Of course if the problem is that computers can't learn to compose good music, because they lack the necessary real-time feedback, then we can immediately think of a possible solution, which is to find some way to give real-time feedback to a music-composition learning program.

Unfortunately we don't (yet) have any reliable means of objectively measuring of the perception of musical strength by a human music listener.

The best we can do is perhaps ask a listener to consciously give some indication of the perceived musicality from the output of a music-composition learning program running on a computer.

And we might be able to improve on this slightly by asking a suitable number of listeners to give real-time feedback to the same output, for example via Amazon Mechanical Turk, or some other method of recruiting large numbers of people online to assist in a machine-learning project. Involving large numbers of people to give feedback would help to smooth out any irregularities and inconsistencies in feedback that would be received from a single listener (especially if we're expecting the learning process to carry on for a protracted period of time).

And Another Thing

There is a second thing we could do to improve the chances of success, and it relates to something you might have noticed if you went and listened to my own musical compositions that I linked to above, which is that I did not actually compose the entire musical items – rather I composed melodies against existing backing tracks, and I composed them by using a screen-based keyboard which pre-constrained the notes to that of a chosen scale.

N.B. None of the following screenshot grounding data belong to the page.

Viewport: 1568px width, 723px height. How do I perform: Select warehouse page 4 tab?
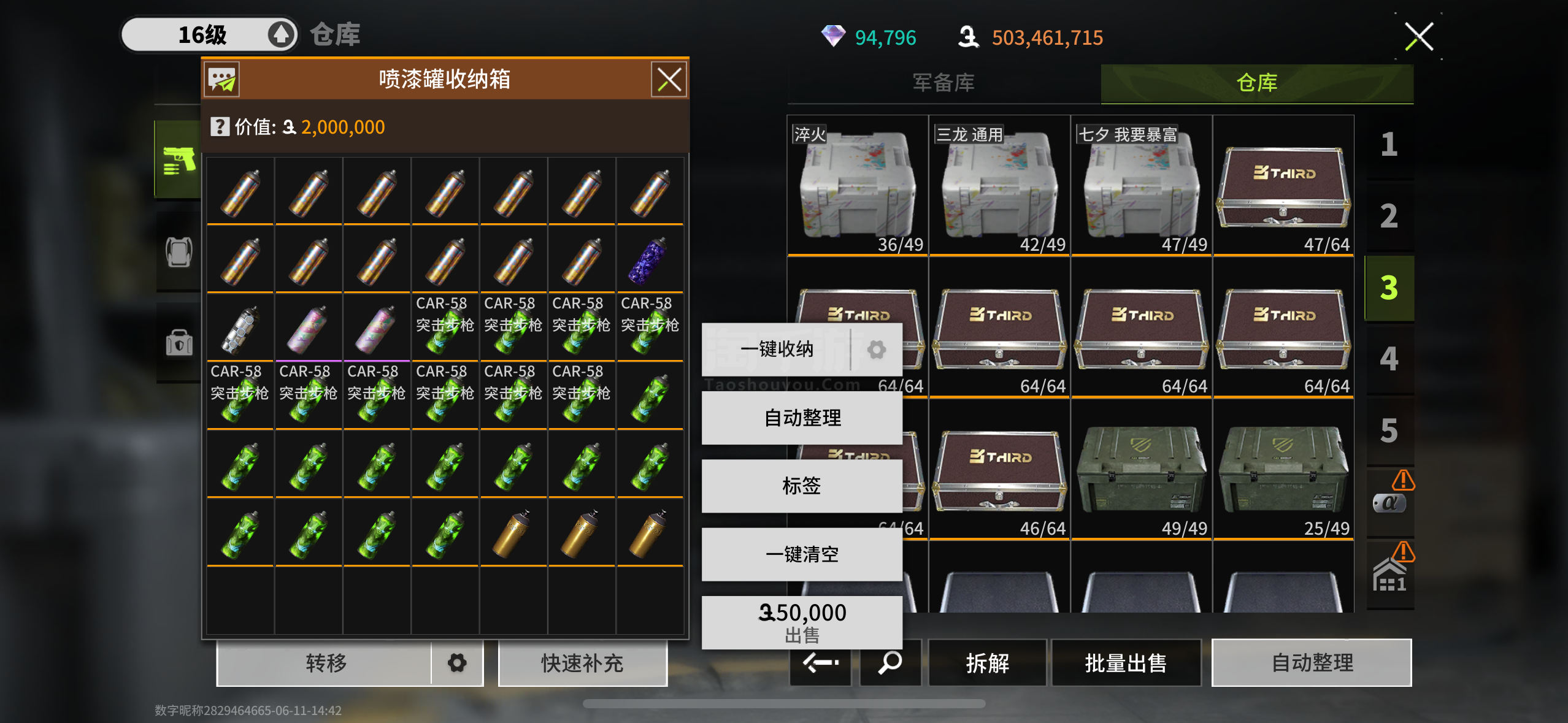pyautogui.click(x=1389, y=359)
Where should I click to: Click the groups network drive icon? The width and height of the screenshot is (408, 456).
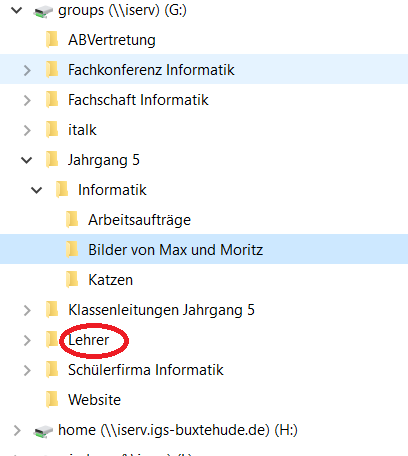(43, 12)
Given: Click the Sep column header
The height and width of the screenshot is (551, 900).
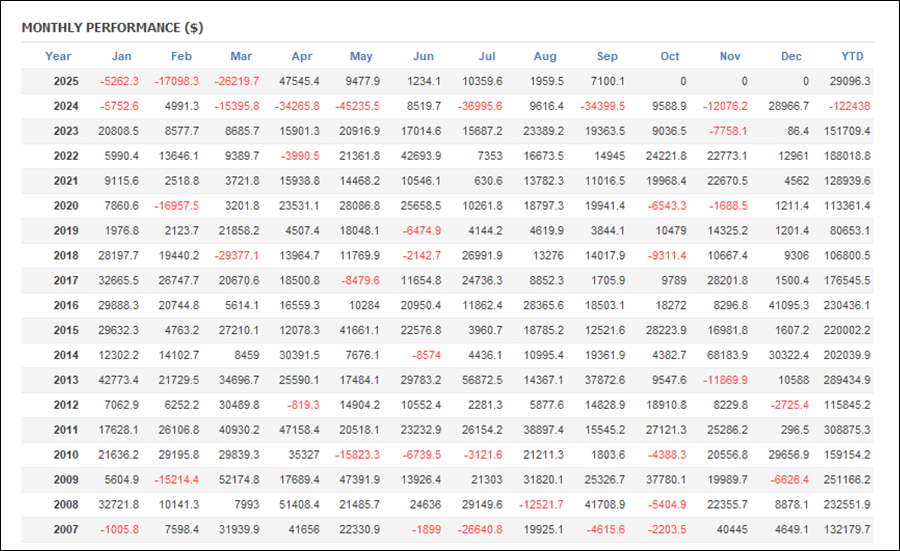Looking at the screenshot, I should [x=607, y=56].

This makes the problem easier, because it's a simpler more constrained problem, ie just find the optimal melody from the notes on a chosen scale against a pre-chosen backing track.

It's also an approach that doesn't work well with example-based learning, because for any one particular backing track that one finds on YouTube, the number of known musical hits based on that backing track might be a very small number, or even zero.

But with an approach that relies on real-time feedback about the quality of the composition, as the composition is in the process of being composed, the lack of any pre-existing good examples does not matter.